- [What is being asked] Quote the gardening article word for word, starting at "In a nutshell, bio-intensive" and ending at "from the soil.".
Source document Start Marker
What Is Bio-Intensive Gardening? – Boosting Your Garden
If you have a small garden at home, you've probably already Googled, "what is bio-intensive gardening" to see how you can make the most out of your garden. If you're not familiar with the term, then you've come to the right place!
What Is Bio-Intensive Gardening?
In a nutshell, bio-intensive gardening is a type of gardening where the goal is to grow as much food as possible in the smallest space available. The goal of bio-intensive gardening is to be able to provide food safely and sustainably for people who don't have a lot of land to work on. In contrast to commercial agriculture, bio intensive gardening does not practice-wide spacing, nor does it use chemical inputs such as fertilizers or pesticides. The main idea of bio-intensive gardening is increasing the quality of the soil used so that the plants will be able to get as many nutrients and minerals as possible from the soil.
There are two ways that bio intensive gardening achieves this: through thorough tilling of the soil and by adding a lot of compost to the soil. When it comes to tilling the soil for bio intensive gardening, you will usually till twice as deep as you would for regular gardening. The deeper tilling allows the roots of the plants to penetrate through the soil deeper and get more nutrients and minerals.
Source document End Marker
Dataset entries Start Marker
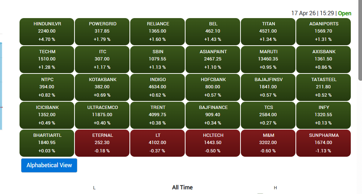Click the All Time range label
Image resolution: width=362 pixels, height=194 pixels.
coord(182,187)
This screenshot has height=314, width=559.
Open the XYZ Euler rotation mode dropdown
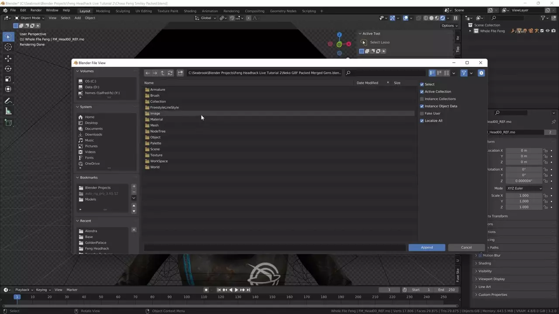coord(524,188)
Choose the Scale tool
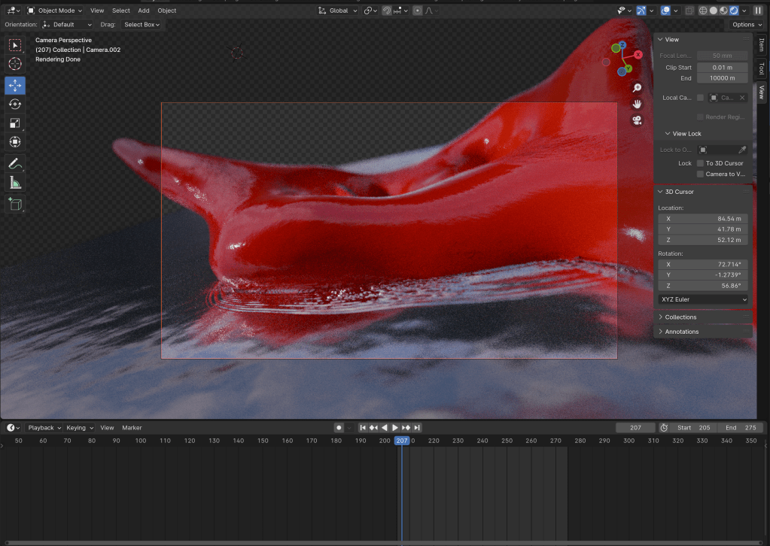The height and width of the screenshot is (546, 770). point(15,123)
Dataset entries End Marker
Dataset entries Start Marker
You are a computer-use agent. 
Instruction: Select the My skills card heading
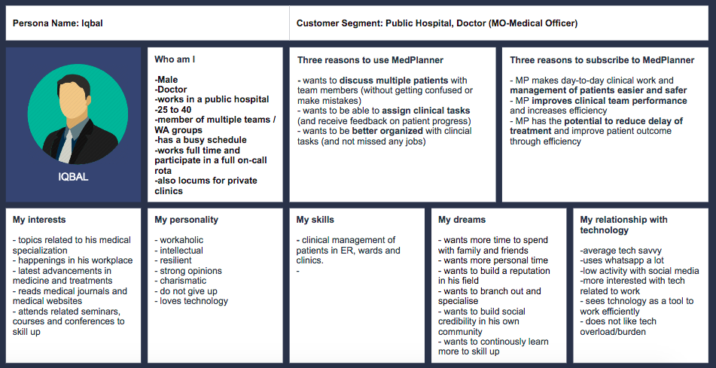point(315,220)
Dataset entries End Marker
- [Solution below]
In a nutshell, bio-intensive gardening is a type of gardening where the goal is to grow as much food as possible in the smallest space available. The goal of bio-intensive gardening is to be able to provide food safely and sustainably for people who don't have a lot of land to work on. In contrast to commercial agriculture, bio intensive gardening does not practice-wide spacing, nor does it use chemical inputs such as fertilizers or pesticides. The main idea of bio-intensive gardening is increasing the quality of the soil used so that the plants will be able to get as many nutrients and minerals as possible from the soil.